Algunos elementos señalados en el libro me han resultado particularmente impactantes. Los enunciaré de manera sintética.

Para Greger “la ganadería industrial moderna ha acabado con los herbívoros. La producción avícola y ganadera en gran escala se basa ahora en incluir los desechos de todo tipo generados en los mataderos como parte de los forrajes con que alimentan a los animales que consumimos. Esto causa una acumulación progresiva de substancias tóxicas y degenerativas en las carnes blancas y rojas, y también en la leche y huevos que consumimos. La enfermedad de las “vacas locas”, que infectó a toda una generación de británicos, pero “solo” mató a varios centenares, tuvo su origen en la dieta caníbal del ganado vacuno.

Cuando Oprah Winfrey, una popular conductora de un programa de televisión se enteró de la forma de alimentar a los animales que comemos, dijo que “jamás volvería a comer una hamburguesa”. Y fue demandada legalmente en base a una ley que hace ilegal dar a entender injustamente que un alimento perecedero no es seguro para el consumo humano. Tuvo que gastar una pequeña fortuna a lo largo de cinco años para finalmente ser declarada inocente. Ganó, pero al mismo tiempo la industria de la carne demostró su poder. Ahora esa misma industria promueve una ley que prohíba tomar fotos y videos de sus procesos.

“La asistencia sanitaria es, realmente (dice Greger), la tercera causa de muerte en Estados Unidos.” La suma de infecciones hospitalarias (muchas porque los doctores no se lavan las manos), los efectos secundarios de los fármacos, los errores médicos y el exceso de procedimientos innecesarios lleva el número de muertes anuales a rozar las 300 mil.

En Estados Unidos se aplican muchos más procedimientos caros que en países con mejor sistema de salud. Una tomografía computarizada es equivalente a 300 placas de rayos X. Se recomiendan incluso en casos triviales y sin informar adecuadamente a los pacientes. Son de particular riesgo para los niños y en general originan unos 25 mil casos adicionales de cáncer al año.

Otro procedimiento de alto riesgo son las colonoscopías; tan traumáticas que los pacientes reciben amnésicos para que se olviden del proceso. Son la gallina de los huevos de oro que hacen que un gastroenterólogo gane medio millón de dólares al año. Aparte de que muchas son innecesarias en Estados Unidos cuestan miles de dólares mientras en otros países solo centenares. La causa es que el precio estándar de este y otros procedimientos es fijado en sesiones secretas de la Asociación Médica Americana.

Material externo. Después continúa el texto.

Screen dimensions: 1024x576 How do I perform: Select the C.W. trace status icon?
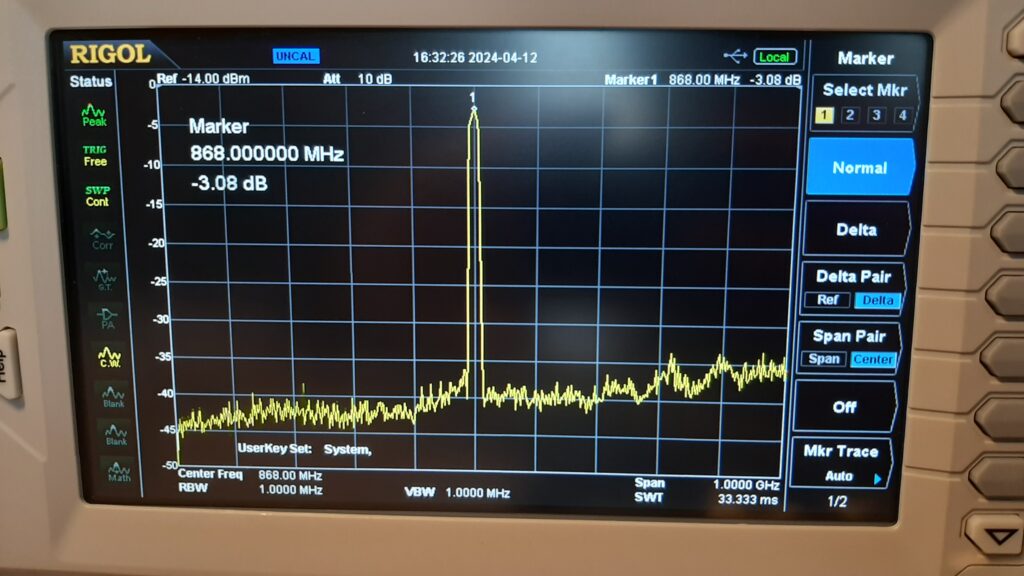coord(109,356)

Una de las facetas del sistema es un sistema de referencias en que un médico remite a su paciente con otro doctor o especialista y es recompensado mediante una comisión. Un estudio del gobierno estadunidense concluye que sin comisiones  habría un millón menos de referencias innecesarias al año.

Para Greger uno de los grandes obstáculos para que la población adopte una alimentación sana es que desconoce la verdadera, y muy baja efectividad de los tratamientos médicos y hospitalarios en el caso particular de las enfermedades crónicas. Cada año se prescribe un promedio de 13 recetas por adulto o niño en Estados Unidos, pero esos miles de millones de pastillas no mejoran la salud promedio. Se oculta la verdad a la población.

Desalentar el uso de fármacos no sería bueno para la minoría a la que sí le sirven. Sin embargo, conocer la verdad llevaría a muchos a procurarse una dieta saludable junto al uso de las medicinas y eso sería mucho más efectivo. Al grado de que esta opción le permite a muchos detener el avance de sus enfermedades crónicas y en otros casos un verdadero alivio.

Se puede aprender más sobre estos asuntos tecleando Greger en internet, lamentablemente solo en inglés.

Concluyo señalando que Estados Unidos era el país de la OCDE con mayor porcentaje de obesidad hasta que México lo sobrepasó en 2013. Con un sistema público de salud en deterioro y otro sistema privado dominado por el afán de ganancia y alimentado desde el sector público mediante el pago de seguros privados a sus funcionarios privilegiados.

Eso en lugar de promover estilos de vida saludables para todos.